(Element lookup records)
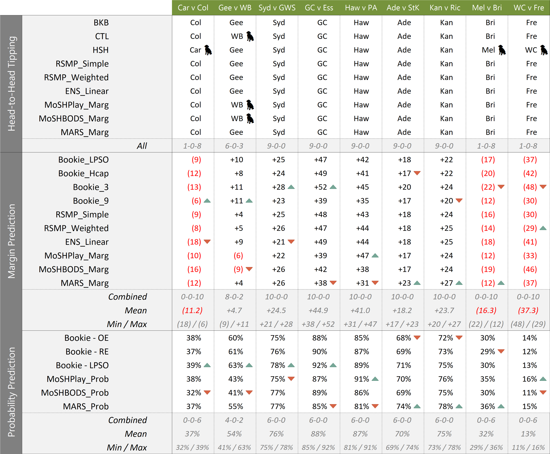This screenshot has width=550, height=454.
Task: Select the Haw v PA column header
Action: tap(361, 8)
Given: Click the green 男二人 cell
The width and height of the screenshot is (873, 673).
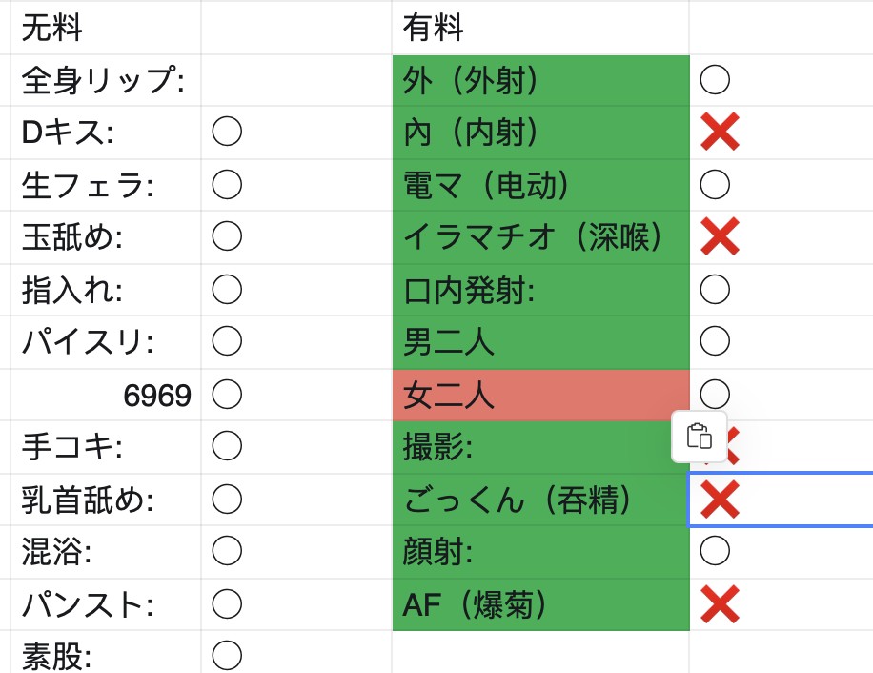Looking at the screenshot, I should click(x=540, y=342).
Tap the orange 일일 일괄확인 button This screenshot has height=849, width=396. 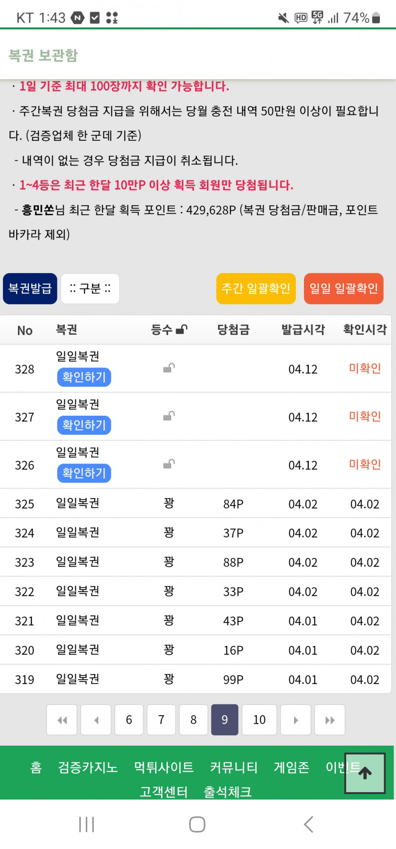[x=343, y=289]

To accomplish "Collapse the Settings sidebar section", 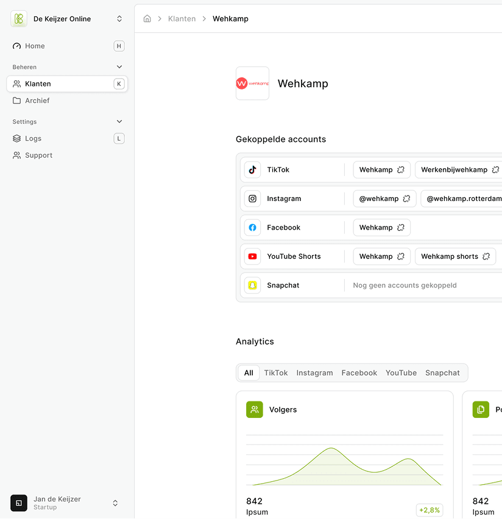I will coord(119,122).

DIRECTION: Starting at the beginning of the records and stopping after the line that has "Looking at the", write those lines out again with "green" swapped for "blue" and nothing else changed. Leave the pictures out.

ANSWER TO THIS PROBLEM:
This screenshot has width=550, height=454.
Task: Select the Haw v PA column header
Action: tap(361, 8)
Given: Click the blue 男二人 cell
The width and height of the screenshot is (873, 673).
Looking at the screenshot, I should click(x=540, y=342).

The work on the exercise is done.